Jani Šturm

Personal information
- Date of birth: 20 March 1982 (age 44)
- Place of birth: Brda, SFR Yugoslavia
- Height: 1.84 m (6 ft 0 in)
- Position: Forward

Youth career
- 1997–1999: Brda
- 1999–2001: Gorica

Senior career*
- Years: Team / Apps / (Gls)
- 2001–2007: Gorica / 88 / (14)
- 2001–2002: → Renče – Goriška Brda (loan) / 29 / (6)
- 2002–2003: → Goriška Brda (loan) / 20 / (5)
- 2007–2008: Dundee / 17 / (1)
- 2008–2010: Domžale / 37 / (5)
- 2011: Drava Ptuj / 8 / (0)
- 2011–2013: Brda
- 2013: Gorica / 13 / (1)
- 2013: Koper / 4 / (0)
- 2013–2014: Manzanese
- 2014–2017: Valnatisone

Managerial career
- 2021: Brda
- 2021–2023: Udinese U19
- 2024: Bilje
- 2024: Tolmin

= Jani Šturm =

Slovenian footballer

Jani Šturm (born 20 March 1982) is a Slovenian former professional footballer who played as a forward.

==Career==
Šturm began his career with his hometown Brda. In 1999, he was scouted by Gorica, where he started his professional career in the Slovenian PrvaLiga in 2001. In summer 2005, Šturm was due to sign for Leicester City, but the move fell through after he failed a medical on his long-standing groin injury.

In July 2007, Šturm began a two-week trial with Dundee United before beginning a trial spell with Greenock Morton.

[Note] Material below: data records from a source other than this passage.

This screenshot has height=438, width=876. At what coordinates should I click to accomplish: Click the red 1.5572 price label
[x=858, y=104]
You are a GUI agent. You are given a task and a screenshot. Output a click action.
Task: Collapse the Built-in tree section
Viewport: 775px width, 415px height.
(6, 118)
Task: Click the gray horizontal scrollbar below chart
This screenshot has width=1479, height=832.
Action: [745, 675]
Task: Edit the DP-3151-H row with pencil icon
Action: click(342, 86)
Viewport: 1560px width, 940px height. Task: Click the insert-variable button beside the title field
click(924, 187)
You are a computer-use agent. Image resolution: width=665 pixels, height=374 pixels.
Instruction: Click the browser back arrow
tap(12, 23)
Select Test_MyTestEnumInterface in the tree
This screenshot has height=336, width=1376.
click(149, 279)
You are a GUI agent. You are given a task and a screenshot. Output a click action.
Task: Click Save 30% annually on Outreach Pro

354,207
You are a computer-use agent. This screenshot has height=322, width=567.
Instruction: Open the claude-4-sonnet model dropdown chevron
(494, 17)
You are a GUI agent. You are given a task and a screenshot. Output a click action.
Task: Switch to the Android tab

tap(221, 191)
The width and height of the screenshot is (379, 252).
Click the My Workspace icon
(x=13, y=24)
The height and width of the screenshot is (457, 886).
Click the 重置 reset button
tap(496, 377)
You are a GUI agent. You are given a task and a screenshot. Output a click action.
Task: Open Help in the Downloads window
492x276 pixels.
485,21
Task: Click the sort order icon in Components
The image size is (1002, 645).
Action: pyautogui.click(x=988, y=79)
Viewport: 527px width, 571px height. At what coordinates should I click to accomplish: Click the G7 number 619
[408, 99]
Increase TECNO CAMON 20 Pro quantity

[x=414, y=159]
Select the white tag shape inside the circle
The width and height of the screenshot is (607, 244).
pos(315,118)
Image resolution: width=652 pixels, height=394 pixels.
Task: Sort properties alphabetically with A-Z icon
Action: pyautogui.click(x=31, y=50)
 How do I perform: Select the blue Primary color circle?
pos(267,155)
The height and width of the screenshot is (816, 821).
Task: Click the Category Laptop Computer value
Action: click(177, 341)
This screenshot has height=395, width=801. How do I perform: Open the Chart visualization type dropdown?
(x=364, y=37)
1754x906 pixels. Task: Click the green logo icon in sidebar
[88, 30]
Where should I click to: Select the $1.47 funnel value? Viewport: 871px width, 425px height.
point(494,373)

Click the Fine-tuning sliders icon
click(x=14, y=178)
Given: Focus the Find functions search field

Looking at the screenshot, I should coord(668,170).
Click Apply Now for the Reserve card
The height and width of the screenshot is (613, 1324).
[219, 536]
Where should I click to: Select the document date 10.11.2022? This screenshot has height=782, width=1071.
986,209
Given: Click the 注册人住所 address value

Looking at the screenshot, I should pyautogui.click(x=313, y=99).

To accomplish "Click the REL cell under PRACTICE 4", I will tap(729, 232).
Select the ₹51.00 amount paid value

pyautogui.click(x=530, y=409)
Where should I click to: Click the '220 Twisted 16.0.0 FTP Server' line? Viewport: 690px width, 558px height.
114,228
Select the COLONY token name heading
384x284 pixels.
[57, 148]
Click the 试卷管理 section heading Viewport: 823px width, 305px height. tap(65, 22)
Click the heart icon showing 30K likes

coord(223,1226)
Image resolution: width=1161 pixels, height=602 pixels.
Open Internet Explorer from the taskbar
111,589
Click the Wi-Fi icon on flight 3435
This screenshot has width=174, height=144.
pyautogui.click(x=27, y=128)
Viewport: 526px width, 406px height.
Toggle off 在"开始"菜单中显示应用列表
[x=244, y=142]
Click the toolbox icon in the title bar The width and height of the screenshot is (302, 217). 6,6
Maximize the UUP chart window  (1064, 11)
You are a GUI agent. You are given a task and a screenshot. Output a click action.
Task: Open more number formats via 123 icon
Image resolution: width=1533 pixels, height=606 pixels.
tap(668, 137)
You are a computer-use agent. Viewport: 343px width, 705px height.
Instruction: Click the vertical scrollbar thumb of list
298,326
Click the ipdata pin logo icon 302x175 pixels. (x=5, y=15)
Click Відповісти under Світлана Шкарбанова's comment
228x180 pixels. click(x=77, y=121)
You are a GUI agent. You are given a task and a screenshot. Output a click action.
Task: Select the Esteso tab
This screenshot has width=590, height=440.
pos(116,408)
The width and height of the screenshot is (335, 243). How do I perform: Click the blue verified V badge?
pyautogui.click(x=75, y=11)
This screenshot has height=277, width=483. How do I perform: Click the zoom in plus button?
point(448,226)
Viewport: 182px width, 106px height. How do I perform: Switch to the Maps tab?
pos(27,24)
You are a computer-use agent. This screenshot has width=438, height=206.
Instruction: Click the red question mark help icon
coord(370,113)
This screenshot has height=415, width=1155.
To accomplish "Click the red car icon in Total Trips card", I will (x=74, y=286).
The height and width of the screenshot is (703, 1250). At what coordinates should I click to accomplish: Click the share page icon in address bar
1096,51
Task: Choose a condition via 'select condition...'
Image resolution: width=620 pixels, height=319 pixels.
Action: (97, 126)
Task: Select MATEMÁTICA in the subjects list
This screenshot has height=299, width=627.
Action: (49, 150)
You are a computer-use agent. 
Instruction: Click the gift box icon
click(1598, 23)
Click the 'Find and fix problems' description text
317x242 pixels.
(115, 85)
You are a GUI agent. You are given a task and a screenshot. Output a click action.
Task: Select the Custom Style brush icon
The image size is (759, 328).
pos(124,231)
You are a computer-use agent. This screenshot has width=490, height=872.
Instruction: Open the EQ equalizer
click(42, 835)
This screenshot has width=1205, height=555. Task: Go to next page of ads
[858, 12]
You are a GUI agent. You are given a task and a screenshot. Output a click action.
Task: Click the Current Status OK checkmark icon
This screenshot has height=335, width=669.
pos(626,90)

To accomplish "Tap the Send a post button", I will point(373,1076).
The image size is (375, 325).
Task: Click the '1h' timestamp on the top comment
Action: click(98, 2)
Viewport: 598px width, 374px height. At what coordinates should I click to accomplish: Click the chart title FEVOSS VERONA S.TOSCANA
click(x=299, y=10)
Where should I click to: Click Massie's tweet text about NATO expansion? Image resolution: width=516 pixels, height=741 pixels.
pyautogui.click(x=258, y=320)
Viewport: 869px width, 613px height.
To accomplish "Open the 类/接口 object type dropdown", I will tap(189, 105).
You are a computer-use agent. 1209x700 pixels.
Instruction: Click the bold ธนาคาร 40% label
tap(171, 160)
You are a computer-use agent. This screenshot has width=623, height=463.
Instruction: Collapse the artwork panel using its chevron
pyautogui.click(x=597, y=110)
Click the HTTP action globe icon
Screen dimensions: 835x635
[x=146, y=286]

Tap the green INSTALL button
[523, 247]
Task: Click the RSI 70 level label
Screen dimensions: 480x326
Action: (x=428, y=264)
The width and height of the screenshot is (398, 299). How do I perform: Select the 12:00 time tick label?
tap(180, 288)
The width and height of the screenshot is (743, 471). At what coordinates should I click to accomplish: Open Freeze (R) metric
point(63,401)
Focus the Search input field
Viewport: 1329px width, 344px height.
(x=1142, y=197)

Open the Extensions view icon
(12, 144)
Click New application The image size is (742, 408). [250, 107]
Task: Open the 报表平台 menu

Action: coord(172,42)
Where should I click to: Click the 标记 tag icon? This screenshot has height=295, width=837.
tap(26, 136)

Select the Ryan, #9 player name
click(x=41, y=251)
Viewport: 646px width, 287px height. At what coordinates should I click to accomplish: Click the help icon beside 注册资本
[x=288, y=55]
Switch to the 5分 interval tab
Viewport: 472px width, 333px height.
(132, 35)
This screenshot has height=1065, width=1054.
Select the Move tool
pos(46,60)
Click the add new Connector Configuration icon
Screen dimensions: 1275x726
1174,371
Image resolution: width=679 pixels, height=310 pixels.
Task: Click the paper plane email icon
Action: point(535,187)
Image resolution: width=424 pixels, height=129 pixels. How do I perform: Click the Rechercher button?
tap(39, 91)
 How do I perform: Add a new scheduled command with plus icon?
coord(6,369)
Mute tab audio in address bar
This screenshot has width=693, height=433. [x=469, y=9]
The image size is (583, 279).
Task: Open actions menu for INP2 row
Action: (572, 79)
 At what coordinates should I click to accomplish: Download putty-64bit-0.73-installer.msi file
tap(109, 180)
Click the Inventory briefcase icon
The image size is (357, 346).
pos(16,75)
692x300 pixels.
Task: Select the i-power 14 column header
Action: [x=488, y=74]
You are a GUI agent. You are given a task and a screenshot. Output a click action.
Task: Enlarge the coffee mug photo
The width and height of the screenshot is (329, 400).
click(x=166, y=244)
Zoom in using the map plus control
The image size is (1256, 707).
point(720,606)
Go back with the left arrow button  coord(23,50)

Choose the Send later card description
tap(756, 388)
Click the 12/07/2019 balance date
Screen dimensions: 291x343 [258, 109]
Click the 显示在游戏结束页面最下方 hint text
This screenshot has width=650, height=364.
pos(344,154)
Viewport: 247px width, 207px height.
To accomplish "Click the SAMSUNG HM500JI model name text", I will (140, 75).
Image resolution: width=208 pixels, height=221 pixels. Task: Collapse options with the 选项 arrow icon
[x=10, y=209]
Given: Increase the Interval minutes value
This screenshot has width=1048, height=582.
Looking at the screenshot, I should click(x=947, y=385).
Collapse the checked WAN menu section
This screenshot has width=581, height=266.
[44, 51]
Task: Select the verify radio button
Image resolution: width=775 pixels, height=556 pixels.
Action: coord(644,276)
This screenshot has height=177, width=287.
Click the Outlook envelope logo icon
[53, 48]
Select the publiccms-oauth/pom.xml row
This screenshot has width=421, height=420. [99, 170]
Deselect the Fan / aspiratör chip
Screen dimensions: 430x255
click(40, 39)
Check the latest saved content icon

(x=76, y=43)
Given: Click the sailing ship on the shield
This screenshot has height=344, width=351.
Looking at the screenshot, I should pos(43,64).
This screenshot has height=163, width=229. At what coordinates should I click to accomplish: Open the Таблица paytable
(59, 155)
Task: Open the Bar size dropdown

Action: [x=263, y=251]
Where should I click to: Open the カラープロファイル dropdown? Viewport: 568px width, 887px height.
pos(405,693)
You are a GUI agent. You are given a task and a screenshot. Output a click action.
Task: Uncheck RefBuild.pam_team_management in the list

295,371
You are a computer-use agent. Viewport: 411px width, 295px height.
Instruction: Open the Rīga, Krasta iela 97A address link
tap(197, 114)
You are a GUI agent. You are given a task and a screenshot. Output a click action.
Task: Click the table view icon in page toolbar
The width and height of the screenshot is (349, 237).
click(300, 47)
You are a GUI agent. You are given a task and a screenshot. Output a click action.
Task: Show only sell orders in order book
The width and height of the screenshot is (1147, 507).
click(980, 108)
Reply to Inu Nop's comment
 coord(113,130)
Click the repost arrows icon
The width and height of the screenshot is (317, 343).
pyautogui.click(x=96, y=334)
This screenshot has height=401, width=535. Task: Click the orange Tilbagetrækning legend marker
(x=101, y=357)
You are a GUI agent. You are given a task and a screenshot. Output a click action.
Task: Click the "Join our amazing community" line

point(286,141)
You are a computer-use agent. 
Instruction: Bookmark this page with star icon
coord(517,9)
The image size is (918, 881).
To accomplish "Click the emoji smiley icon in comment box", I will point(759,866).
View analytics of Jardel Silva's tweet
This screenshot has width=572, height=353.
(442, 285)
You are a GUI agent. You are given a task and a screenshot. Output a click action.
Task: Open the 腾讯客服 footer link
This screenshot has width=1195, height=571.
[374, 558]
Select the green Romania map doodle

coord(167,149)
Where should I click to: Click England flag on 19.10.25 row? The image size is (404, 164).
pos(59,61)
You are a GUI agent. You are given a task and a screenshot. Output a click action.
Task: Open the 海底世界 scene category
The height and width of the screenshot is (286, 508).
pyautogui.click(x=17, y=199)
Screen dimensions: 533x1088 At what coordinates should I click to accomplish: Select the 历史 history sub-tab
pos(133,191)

On 1 August 2007, he signed for Dundee in a one-year deal with the option of a second year, rejecting apparent interest from Morton, St Johnstone, Gretna and Dunfermline Athletic. Šturm scored his only league goal for the club in a 2–1 victory against his former team Morton. He was released from the club on 31 May 2008, after scoring only two goals in his time at the Dens Park.

In August 2008, Šturm returned home to Slovenia, where he signed a two-year contract to play for Domžale.

Šturm scored his first league goal for Domžale with the game's opener against the previous season's fourth placed side, Celje, in a 3–2 away victory. He was released by Domžale in August 2010, and signed for Drava Ptuj in January 2011, where he stayed for eight months before resigning for his first club in the Third Division, Brda.